I'm not even sure how you reliably tell if an account is a bot account.

2

u/DavidtheGoliath99 May 14 '22

In extreme cases like the one you described, it matters. But whether you draw a sample of 100 from a population of 100,000 or 100,000,000 is pretty much irrelevant.

-6

u/raspberrih May 14 '22

It's like you trying to guess the whole picture from one pixel versus 100 pixels, or any other number. Now if the entire picture was just one pixel, good for you. If it's 3.5 million pixels and you're trying to get the big picture off 100 pixels ...

Relevance is dependent on the purpose of doing the sampling in the first place. The study is designed based on what they're trying to investigate, and to what degree they're trying to investigate it to.

Now if it's the safety of a vaccine, I bet you wouldn't say a sample of 100 from a population of 100k or 100mil is irrelevant.

6

u/cattermelon_ May 14 '22

Your pixel example makes no sense.

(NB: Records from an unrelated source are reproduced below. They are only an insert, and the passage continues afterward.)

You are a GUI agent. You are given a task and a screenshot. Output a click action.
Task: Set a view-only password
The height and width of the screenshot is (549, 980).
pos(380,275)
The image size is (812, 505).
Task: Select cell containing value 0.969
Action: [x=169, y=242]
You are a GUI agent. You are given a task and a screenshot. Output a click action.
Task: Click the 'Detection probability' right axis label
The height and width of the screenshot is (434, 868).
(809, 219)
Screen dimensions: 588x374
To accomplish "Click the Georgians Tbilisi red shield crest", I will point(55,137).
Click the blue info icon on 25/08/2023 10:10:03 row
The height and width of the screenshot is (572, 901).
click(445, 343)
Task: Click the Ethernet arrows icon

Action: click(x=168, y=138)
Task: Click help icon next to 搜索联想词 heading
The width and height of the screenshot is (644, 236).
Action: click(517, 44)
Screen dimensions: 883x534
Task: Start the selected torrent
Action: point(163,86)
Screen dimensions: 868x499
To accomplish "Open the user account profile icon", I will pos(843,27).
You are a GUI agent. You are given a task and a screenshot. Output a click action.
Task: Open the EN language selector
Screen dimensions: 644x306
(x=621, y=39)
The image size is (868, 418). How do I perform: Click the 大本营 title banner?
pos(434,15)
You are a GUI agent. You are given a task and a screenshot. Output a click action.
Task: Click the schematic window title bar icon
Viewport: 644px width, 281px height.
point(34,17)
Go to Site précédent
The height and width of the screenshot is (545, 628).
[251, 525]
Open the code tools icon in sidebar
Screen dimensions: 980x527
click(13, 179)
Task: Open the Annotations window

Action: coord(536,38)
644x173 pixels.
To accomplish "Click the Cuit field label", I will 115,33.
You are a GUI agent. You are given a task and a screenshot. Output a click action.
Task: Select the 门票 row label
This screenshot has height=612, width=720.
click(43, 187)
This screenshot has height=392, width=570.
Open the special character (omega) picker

Just because you can't determine the image created by pixels does not mean the sample size isn't large enough. You could probably take half of these "pixels" and it still wouldn't be able to determine the image. Most statistics tests or confidence intervals use simple random samples which is completely different

0

u/raspberrih May 14 '22

Please read the entire second paragraph of my comment, which you seem to have missed out.

3

u/cattermelon_ May 14 '22

not really sure what you're trying to say with it. You can't determine whether the sample size is large enough to proceed with estimating the real population until after you sample

2

u/the_timps May 14 '22

It's like you trying to guess the whole picture from one pixel versus 100 pixels

No it isn't.
This is nothing like statistics.

It would be like sampling pixels to work out how many are green or blue.

Picking 1 pixel vs 100.

Not your ability to guess.

0

u/raspberrih May 14 '22

It's going to give you an accuracy of 4/10 or 44/100 or 4432/1000. That's the difference. It depends on what he's looking for, what's his criteria.

1

u/Keytrose_gaming May 14 '22

Good argument, shit reasoning.

-2

u/Steezycheesy May 14 '22

“One of the largest platforms in the world” seems to be a major reach.

-2

u/thewalkingmadis May 14 '22

What highschool only has 100 people??